Pintor, marica y libertaria
Ocaña siempre optó por la alegría como forma de rebelión, como expresión del artista que era. Es el ejemplo máximo de la cultura mestiza que vibró en Barcelona en los setenta
Aunque detesto esa permanente lectura generacional con la que ahora se observa cualquier acontecimiento y que va a terminar por meternos a cada uno en la casilla de la edad, hay que reconocer que el mito de Ocaña, José Pérez Ocaña, impregnó como un rayo iluminador a una juventud que quería librarse de la ética severa de la progresía antifranquista. Ocaña era tan moderno que viendo el documental que, con justicia, le ha dedicado Imprescindibles es difícil creer que naciera en 1947 porque su manera de expresarse, incluso la manera de vestir, más allá de cuando iba travestido, podría ser la de un joven fantasioso de ahora. Los que no paseábamos por las Ramblas supimos de Ocaña por la película de Ventura Pons que retrató al pintor que no se conformaba con el lienzo sino que extendía su necesidad de expresarse a la calle, a enseñar el culo y la polla después de haber cantado Ojos verdes. No era un representante del underground sino alguien que quería sacudir de olor a rancio la cultura popular que había mamado de chico, en Cantallana, el pueblo de Sevilla en el que creció y en el que recibió los primeros correctivos por ser niño marica y no ocultarlo; pero nunca renunció a ese mundo de vírgenes barrocas, de imaginería religiosa que con mayor o menor obscenidad trasladó a su presente con una devoción irrenunciable por la dramática cultura popular que lo hermana con Lorca en el sentir y con Chagall en la pincelada.

* **Instrucciones**:
• 1. Según el texto sobre Ocaña, ¿en qué pueblo creció el pintor?
• 2. Redacte la continuación del texto sobre Ocaña a partir de su última oración.

* **Datos de entrada**:
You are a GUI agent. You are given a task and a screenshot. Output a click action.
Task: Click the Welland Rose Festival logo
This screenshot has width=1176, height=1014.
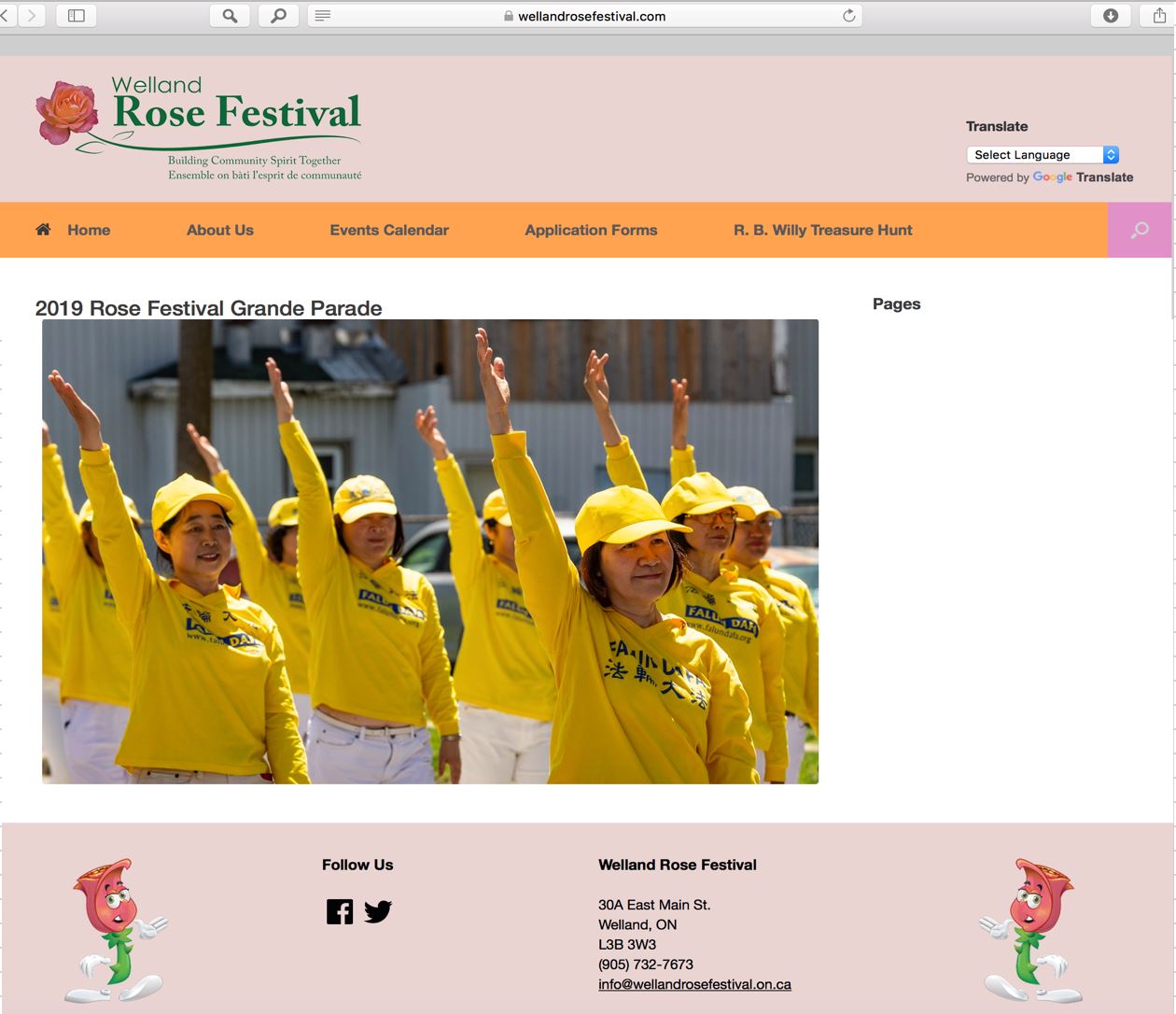click(199, 127)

* **Respuestas proporcionadas**:
• 1. En Cantallana, un pueblo de Sevilla.

• 2.
Ocaña habla con el desparpajo del chico emigrado que huye de su pueblo y se planta en el barrio que entonces era el más libre de España y Latinoamérica, ese entramado de calles alrededor de las Ramblas en el que de manera consciente o no confluyeron los libertarios de conciencia o corazón, almas marginales y transgresores que ponían su cuerpo en riesgo, sin trampa ni cartón, sin un paraguas cultural bajo el que explicar concepto alguno sino a la cruda intemperie. Ahí estaba Ocaña, joven con acento de pueblo, sin bagaje universitario, obrero antes que nada, con una inteligencia pura y sorprendente que le valió más que cualquier educación académica. Logró convertirse en un personaje popular de la calle, aunque no cuadraba ni con las tribus ideológicas de entonces ni con los gais más ortodoxos: en la primera manifestación del Orgullo celebrada en el 78 se resistieron a mostrarlo en primera fila. Los maricones, cuenta Nazario, no querían verse representados por los maricas, por maricas travestidos que, como Ocaña, no pretendían incorporarse a una normalidad sino todo lo contrario: exigían su derecho a ser diferentes.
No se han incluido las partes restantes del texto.